== Record set ==
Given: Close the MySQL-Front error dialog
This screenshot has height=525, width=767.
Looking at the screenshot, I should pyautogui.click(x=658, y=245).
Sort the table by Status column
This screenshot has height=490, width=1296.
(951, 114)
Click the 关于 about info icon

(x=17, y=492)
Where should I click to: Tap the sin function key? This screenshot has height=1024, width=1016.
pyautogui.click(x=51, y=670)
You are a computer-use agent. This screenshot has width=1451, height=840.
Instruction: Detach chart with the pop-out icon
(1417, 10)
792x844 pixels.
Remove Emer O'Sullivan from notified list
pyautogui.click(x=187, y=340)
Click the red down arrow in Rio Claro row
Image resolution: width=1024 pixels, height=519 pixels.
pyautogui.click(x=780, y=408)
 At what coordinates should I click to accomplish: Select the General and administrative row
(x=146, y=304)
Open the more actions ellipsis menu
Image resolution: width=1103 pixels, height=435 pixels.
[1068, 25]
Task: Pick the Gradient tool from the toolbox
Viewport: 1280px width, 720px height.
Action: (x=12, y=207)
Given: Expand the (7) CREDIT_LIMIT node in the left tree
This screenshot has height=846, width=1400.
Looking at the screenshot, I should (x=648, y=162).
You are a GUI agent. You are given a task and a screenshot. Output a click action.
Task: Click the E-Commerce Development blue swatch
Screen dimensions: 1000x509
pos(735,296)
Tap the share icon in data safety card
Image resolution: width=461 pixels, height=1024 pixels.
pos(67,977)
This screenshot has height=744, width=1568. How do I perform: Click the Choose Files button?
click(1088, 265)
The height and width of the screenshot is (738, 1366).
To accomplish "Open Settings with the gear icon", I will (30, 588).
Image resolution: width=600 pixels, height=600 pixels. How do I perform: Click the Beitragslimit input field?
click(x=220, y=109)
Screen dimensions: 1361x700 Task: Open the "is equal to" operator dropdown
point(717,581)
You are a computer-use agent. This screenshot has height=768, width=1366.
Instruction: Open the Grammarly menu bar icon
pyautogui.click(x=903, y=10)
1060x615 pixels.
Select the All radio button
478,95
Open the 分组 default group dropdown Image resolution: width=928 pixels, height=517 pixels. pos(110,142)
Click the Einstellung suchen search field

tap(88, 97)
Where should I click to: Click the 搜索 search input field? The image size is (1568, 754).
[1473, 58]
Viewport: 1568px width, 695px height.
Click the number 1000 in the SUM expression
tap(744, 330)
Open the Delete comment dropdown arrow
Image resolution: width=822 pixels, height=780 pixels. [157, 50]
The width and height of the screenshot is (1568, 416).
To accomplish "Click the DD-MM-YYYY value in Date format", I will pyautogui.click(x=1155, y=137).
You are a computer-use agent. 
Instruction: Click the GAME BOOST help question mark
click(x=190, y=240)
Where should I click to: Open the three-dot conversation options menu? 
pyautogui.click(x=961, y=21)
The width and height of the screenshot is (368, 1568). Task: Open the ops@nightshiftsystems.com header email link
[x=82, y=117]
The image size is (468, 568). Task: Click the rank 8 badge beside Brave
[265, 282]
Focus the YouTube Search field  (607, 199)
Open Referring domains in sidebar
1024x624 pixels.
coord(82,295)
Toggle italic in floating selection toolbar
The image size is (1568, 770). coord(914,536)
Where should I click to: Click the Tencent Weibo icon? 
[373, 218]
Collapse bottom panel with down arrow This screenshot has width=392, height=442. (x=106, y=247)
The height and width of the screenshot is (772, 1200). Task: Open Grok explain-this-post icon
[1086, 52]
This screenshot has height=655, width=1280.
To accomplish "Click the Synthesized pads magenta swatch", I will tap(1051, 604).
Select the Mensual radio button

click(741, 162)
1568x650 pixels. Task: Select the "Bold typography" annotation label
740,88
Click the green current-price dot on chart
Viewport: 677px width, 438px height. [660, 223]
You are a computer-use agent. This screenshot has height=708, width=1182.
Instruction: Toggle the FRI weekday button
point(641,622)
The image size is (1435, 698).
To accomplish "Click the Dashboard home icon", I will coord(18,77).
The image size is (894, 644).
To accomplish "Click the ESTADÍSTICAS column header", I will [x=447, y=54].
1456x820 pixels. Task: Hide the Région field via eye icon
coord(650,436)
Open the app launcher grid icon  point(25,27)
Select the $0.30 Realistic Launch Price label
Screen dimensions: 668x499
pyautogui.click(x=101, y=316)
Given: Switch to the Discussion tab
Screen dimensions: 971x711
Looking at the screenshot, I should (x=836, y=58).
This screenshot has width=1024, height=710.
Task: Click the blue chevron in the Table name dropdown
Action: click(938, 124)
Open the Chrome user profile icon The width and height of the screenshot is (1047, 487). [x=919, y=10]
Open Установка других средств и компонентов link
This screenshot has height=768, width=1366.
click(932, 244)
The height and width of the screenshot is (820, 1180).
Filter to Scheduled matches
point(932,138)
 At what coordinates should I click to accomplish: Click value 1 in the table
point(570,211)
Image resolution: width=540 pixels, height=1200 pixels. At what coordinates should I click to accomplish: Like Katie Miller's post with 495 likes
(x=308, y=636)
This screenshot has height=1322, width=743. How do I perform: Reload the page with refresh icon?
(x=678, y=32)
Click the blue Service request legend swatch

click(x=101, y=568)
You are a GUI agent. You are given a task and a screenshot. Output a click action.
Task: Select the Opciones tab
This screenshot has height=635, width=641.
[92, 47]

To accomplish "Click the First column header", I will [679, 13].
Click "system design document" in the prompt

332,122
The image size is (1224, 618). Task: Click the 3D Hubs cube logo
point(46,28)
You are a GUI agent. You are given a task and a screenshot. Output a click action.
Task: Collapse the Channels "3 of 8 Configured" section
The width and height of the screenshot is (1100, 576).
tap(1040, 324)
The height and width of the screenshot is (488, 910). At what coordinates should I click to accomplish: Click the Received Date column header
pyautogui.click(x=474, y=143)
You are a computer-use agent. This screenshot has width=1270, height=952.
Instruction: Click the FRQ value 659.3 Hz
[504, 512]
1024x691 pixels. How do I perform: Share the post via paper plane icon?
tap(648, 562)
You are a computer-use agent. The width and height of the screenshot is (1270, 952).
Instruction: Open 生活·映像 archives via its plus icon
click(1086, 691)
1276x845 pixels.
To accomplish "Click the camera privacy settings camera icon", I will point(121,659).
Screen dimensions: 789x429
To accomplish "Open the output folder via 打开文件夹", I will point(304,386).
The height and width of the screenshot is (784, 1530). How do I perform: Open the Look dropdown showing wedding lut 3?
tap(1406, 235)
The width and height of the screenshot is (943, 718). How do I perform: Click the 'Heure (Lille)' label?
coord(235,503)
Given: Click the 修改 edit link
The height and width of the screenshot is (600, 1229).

== What the task asks ==
Go back to the data above and please quote exactly, and only, the lines from the line with "Given: Click the 修改 edit link" through its last line.

== Output below ==
Given: Click the 修改 edit link
The height and width of the screenshot is (600, 1229).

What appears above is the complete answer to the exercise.